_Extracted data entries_
__________
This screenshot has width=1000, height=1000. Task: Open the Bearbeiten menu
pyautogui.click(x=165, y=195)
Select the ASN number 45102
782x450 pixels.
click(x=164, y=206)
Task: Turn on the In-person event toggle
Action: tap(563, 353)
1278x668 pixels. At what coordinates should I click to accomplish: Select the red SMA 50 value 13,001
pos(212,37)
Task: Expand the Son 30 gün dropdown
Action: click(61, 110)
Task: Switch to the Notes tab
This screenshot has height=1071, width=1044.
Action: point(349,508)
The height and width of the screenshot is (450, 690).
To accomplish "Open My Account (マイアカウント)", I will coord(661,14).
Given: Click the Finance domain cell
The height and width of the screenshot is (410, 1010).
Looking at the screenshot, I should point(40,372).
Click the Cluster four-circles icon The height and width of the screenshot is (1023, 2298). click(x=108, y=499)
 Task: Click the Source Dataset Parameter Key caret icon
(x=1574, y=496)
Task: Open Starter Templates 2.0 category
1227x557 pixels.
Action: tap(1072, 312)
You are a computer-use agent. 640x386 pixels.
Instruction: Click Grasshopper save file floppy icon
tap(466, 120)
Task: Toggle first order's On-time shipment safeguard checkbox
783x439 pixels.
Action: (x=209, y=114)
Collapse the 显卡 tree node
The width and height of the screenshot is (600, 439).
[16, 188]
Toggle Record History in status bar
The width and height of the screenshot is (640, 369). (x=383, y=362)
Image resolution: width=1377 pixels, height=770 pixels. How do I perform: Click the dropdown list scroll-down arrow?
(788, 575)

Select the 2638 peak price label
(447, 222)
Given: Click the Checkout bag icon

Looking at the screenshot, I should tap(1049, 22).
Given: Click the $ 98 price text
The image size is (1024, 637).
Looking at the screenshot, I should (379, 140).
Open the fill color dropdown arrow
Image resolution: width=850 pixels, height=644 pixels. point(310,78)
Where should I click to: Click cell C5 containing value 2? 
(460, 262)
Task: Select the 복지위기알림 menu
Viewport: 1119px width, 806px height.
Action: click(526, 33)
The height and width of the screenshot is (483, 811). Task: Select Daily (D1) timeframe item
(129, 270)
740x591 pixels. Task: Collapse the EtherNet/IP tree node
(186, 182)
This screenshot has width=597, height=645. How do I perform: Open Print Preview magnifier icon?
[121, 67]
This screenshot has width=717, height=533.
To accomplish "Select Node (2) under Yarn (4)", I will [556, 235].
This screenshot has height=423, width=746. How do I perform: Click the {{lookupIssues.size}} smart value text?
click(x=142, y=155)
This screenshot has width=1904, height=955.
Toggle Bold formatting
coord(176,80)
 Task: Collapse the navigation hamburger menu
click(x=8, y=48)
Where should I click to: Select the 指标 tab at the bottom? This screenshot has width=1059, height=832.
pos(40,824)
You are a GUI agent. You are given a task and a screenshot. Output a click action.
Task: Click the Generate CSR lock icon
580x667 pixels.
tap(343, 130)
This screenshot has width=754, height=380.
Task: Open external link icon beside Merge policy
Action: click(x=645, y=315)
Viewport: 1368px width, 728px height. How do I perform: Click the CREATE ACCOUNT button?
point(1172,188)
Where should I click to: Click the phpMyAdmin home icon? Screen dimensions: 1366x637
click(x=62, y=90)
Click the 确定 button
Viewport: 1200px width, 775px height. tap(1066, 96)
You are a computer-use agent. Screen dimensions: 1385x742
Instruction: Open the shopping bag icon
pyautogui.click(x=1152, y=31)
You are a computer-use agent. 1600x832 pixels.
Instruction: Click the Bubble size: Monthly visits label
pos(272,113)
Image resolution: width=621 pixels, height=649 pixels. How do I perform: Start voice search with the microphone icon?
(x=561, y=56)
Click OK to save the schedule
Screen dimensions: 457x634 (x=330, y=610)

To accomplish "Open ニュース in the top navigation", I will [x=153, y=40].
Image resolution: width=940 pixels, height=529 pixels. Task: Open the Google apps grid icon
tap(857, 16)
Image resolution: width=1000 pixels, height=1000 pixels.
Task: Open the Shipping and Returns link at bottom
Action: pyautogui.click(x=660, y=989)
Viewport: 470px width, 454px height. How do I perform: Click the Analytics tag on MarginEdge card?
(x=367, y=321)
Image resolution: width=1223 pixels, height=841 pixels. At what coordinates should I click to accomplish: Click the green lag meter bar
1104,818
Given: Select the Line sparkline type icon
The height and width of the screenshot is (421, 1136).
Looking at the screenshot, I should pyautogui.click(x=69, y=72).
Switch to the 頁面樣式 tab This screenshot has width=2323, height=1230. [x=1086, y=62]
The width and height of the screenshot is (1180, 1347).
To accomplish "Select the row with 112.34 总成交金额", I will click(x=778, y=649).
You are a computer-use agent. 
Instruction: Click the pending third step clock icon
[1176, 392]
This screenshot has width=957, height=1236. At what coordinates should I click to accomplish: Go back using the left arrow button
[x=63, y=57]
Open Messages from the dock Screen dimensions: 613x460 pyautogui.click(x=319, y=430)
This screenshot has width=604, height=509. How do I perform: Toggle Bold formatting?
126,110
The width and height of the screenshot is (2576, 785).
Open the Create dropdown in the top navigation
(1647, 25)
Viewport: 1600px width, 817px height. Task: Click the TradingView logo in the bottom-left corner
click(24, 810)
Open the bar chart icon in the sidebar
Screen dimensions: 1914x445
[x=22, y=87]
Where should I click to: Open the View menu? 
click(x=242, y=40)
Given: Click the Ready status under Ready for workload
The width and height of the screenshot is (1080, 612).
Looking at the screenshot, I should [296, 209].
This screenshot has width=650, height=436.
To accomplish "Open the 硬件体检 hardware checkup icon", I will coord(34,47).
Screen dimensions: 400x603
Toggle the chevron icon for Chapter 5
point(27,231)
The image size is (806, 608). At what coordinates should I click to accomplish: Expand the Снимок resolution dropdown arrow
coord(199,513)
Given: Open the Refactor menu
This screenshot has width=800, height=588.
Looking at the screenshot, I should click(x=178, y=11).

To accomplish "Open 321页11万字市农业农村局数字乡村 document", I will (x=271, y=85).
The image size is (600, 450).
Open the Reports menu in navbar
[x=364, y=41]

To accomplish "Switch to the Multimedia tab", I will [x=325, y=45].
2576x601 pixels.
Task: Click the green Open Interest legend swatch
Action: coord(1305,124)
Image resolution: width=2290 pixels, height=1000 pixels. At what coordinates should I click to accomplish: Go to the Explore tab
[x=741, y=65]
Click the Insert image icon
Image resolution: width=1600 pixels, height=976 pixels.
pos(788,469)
__________
_PROBLEM REQUIREMENTS_
Every record, from the first to the last, should be transcribed exactly.

_YOUR SOLUTION_
This screenshot has width=1000, height=1000. Task: Open the Bearbeiten menu
pyautogui.click(x=165, y=195)
Select the ASN number 45102
782x450 pixels.
click(x=164, y=206)
Task: Turn on the In-person event toggle
Action: tap(563, 353)
1278x668 pixels. At what coordinates should I click to accomplish: Select the red SMA 50 value 13,001
pos(212,37)
Task: Expand the Son 30 gün dropdown
Action: click(61, 110)
Task: Switch to the Notes tab
This screenshot has height=1071, width=1044.
Action: point(349,508)
The height and width of the screenshot is (450, 690).
To accomplish "Open My Account (マイアカウント)", I will coord(661,14).
Given: Click the Finance domain cell
The height and width of the screenshot is (410, 1010).
Looking at the screenshot, I should point(40,372).
Click the Cluster four-circles icon The height and width of the screenshot is (1023, 2298). click(x=108, y=499)
 Task: Click the Source Dataset Parameter Key caret icon
(x=1574, y=496)
Task: Open Starter Templates 2.0 category
1227x557 pixels.
Action: tap(1072, 312)
You are a computer-use agent. 640x386 pixels.
Instruction: Click Grasshopper save file floppy icon
tap(466, 120)
Task: Toggle first order's On-time shipment safeguard checkbox
783x439 pixels.
Action: (x=209, y=114)
Collapse the 显卡 tree node
The width and height of the screenshot is (600, 439).
[16, 188]
Toggle Record History in status bar
The width and height of the screenshot is (640, 369). (x=383, y=362)
Image resolution: width=1377 pixels, height=770 pixels. How do I perform: Click the dropdown list scroll-down arrow?
(788, 575)

Select the 2638 peak price label
(447, 222)
Given: Click the Checkout bag icon

Looking at the screenshot, I should tap(1049, 22).
Given: Click the $ 98 price text
The image size is (1024, 637).
Looking at the screenshot, I should (379, 140).
Open the fill color dropdown arrow
Image resolution: width=850 pixels, height=644 pixels. point(310,78)
Where should I click to: Click cell C5 containing value 2? 
(460, 262)
Task: Select the 복지위기알림 menu
Viewport: 1119px width, 806px height.
Action: click(526, 33)
The height and width of the screenshot is (483, 811). Task: Select Daily (D1) timeframe item
(129, 270)
740x591 pixels. Task: Collapse the EtherNet/IP tree node
(186, 182)
This screenshot has width=597, height=645. How do I perform: Open Print Preview magnifier icon?
[121, 67]
This screenshot has width=717, height=533.
To accomplish "Select Node (2) under Yarn (4)", I will [556, 235].
This screenshot has height=423, width=746. How do I perform: Click the {{lookupIssues.size}} smart value text?
click(x=142, y=155)
This screenshot has width=1904, height=955.
Toggle Bold formatting
coord(176,80)
 Task: Collapse the navigation hamburger menu
click(x=8, y=48)
Where should I click to: Select the 指标 tab at the bottom? This screenshot has width=1059, height=832.
pos(40,824)
You are a GUI agent. You are given a task and a screenshot. Output a click action.
Task: Click the Generate CSR lock icon
580x667 pixels.
tap(343, 130)
This screenshot has width=754, height=380.
Task: Open external link icon beside Merge policy
Action: click(x=645, y=315)
Viewport: 1368px width, 728px height. How do I perform: Click the CREATE ACCOUNT button?
point(1172,188)
Where should I click to: Click the phpMyAdmin home icon? Screen dimensions: 1366x637
click(x=62, y=90)
Click the 确定 button
Viewport: 1200px width, 775px height. tap(1066, 96)
You are a computer-use agent. Screen dimensions: 1385x742
Instruction: Open the shopping bag icon
pyautogui.click(x=1152, y=31)
You are a computer-use agent. 1600x832 pixels.
Instruction: Click the Bubble size: Monthly visits label
pos(272,113)
Image resolution: width=621 pixels, height=649 pixels. How do I perform: Start voice search with the microphone icon?
(x=561, y=56)
Click OK to save the schedule
Screen dimensions: 457x634 (x=330, y=610)

To accomplish "Open ニュース in the top navigation", I will [x=153, y=40].
Image resolution: width=940 pixels, height=529 pixels. Task: Open the Google apps grid icon
tap(857, 16)
Image resolution: width=1000 pixels, height=1000 pixels.
Task: Open the Shipping and Returns link at bottom
Action: pyautogui.click(x=660, y=989)
Viewport: 470px width, 454px height. How do I perform: Click the Analytics tag on MarginEdge card?
(x=367, y=321)
Image resolution: width=1223 pixels, height=841 pixels. At what coordinates should I click to accomplish: Click the green lag meter bar
1104,818
Given: Select the Line sparkline type icon
The height and width of the screenshot is (421, 1136).
Looking at the screenshot, I should pyautogui.click(x=69, y=72).
Switch to the 頁面樣式 tab This screenshot has width=2323, height=1230. [x=1086, y=62]
The width and height of the screenshot is (1180, 1347).
To accomplish "Select the row with 112.34 总成交金额", I will click(x=778, y=649).
You are a computer-use agent. 
Instruction: Click the pending third step clock icon
[1176, 392]
This screenshot has width=957, height=1236. At what coordinates should I click to accomplish: Go back using the left arrow button
[x=63, y=57]
Open Messages from the dock Screen dimensions: 613x460 pyautogui.click(x=319, y=430)
This screenshot has width=604, height=509. How do I perform: Toggle Bold formatting?
126,110
The width and height of the screenshot is (2576, 785).
Open the Create dropdown in the top navigation
(1647, 25)
Viewport: 1600px width, 817px height. Task: Click the TradingView logo in the bottom-left corner
click(24, 810)
Open the bar chart icon in the sidebar
Screen dimensions: 1914x445
[x=22, y=87]
Where should I click to: Open the View menu? 
click(x=242, y=40)
Given: Click the Ready status under Ready for workload
The width and height of the screenshot is (1080, 612).
Looking at the screenshot, I should [296, 209].
This screenshot has width=650, height=436.
To accomplish "Open the 硬件体检 hardware checkup icon", I will coord(34,47).
Screen dimensions: 400x603
Toggle the chevron icon for Chapter 5
point(27,231)
The image size is (806, 608). At what coordinates should I click to accomplish: Expand the Снимок resolution dropdown arrow
coord(199,513)
Given: Open the Refactor menu
This screenshot has width=800, height=588.
Looking at the screenshot, I should click(x=178, y=11).

To accomplish "Open 321页11万字市农业农村局数字乡村 document", I will (x=271, y=85).
The image size is (600, 450).
Open the Reports menu in navbar
[x=364, y=41]

To accomplish "Switch to the Multimedia tab", I will [x=325, y=45].
2576x601 pixels.
Task: Click the green Open Interest legend swatch
Action: coord(1305,124)
Image resolution: width=2290 pixels, height=1000 pixels. At what coordinates should I click to accomplish: Go to the Explore tab
[x=741, y=65]
Click the Insert image icon
Image resolution: width=1600 pixels, height=976 pixels.
pos(788,469)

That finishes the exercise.